%%

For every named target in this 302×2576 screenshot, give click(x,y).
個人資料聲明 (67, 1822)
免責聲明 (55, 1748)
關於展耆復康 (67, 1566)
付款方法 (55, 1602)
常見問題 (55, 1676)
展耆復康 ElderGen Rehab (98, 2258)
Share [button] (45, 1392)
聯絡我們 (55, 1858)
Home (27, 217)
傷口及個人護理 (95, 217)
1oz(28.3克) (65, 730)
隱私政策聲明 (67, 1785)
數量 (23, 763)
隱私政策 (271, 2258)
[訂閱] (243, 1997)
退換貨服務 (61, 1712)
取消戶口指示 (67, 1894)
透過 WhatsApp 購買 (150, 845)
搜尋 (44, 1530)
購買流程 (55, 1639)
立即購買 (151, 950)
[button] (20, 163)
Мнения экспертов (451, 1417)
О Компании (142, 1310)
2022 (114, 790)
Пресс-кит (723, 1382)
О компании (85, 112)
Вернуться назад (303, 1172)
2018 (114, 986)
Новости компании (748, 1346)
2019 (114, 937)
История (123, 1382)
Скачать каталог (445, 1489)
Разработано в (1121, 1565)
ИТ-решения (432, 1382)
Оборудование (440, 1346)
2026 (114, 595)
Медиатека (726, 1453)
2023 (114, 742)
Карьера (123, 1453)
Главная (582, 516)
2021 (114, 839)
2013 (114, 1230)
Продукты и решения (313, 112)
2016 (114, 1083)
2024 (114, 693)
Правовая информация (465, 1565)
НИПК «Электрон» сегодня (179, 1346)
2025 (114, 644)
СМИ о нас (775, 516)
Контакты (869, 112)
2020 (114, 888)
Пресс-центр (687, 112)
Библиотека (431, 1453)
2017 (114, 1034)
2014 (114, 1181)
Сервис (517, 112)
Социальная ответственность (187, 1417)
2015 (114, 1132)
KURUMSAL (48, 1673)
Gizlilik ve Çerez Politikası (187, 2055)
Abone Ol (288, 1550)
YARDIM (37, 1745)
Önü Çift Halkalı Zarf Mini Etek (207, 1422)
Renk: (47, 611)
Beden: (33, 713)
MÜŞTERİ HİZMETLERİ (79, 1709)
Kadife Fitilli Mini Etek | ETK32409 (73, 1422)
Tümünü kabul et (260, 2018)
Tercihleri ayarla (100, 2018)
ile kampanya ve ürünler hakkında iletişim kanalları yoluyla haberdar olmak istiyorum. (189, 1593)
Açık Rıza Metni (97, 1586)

%%

Exercise prompt
Your reply should contain every record, unchanged and complete.

Reply
For every named target in this 302×2576 screenshot, give click(x,y).
個人資料聲明 (67, 1822)
免責聲明 (55, 1748)
關於展耆復康 (67, 1566)
付款方法 (55, 1602)
常見問題 (55, 1676)
展耆復康 ElderGen Rehab (98, 2258)
Share [button] (45, 1392)
聯絡我們 (55, 1858)
Home (27, 217)
傷口及個人護理 (95, 217)
1oz(28.3克) (65, 730)
隱私政策聲明 (67, 1785)
數量 (23, 763)
隱私政策 (271, 2258)
[訂閱] (243, 1997)
退換貨服務 (61, 1712)
取消戶口指示 (67, 1894)
透過 WhatsApp 購買 (150, 845)
搜尋 (44, 1530)
購買流程 (55, 1639)
立即購買 (151, 950)
[button] (20, 163)
Мнения экспертов (451, 1417)
О Компании (142, 1310)
2022 (114, 790)
Пресс-кит (723, 1382)
О компании (85, 112)
Вернуться назад (303, 1172)
2018 (114, 986)
Новости компании (748, 1346)
2019 (114, 937)
История (123, 1382)
Скачать каталог (445, 1489)
Разработано в (1121, 1565)
ИТ-решения (432, 1382)
Оборудование (440, 1346)
2026 (114, 595)
Медиатека (726, 1453)
2023 (114, 742)
Карьера (123, 1453)
Главная (582, 516)
2021 (114, 839)
2013 (114, 1230)
Продукты и решения (313, 112)
2016 (114, 1083)
2024 (114, 693)
Правовая информация (465, 1565)
НИПК «Электрон» сегодня (179, 1346)
2025 (114, 644)
СМИ о нас (775, 516)
Контакты (869, 112)
2020 (114, 888)
Пресс-центр (687, 112)
Библиотека (431, 1453)
2017 (114, 1034)
2014 (114, 1181)
Сервис (517, 112)
Социальная ответственность (187, 1417)
2015 (114, 1132)
KURUMSAL (48, 1673)
Gizlilik ve Çerez Politikası (187, 2055)
Abone Ol (288, 1550)
YARDIM (37, 1745)
Önü Çift Halkalı Zarf Mini Etek (207, 1422)
Renk: (47, 611)
Beden: (33, 713)
MÜŞTERİ HİZMETLERİ (79, 1709)
Kadife Fitilli Mini Etek | ETK32409 (73, 1422)
Tümünü kabul et (260, 2018)
Tercihleri ayarla (100, 2018)
ile kampanya ve ürünler hakkında iletişim kanalları yoluyla haberdar olmak istiyorum. (189, 1593)
Açık Rıza Metni (97, 1586)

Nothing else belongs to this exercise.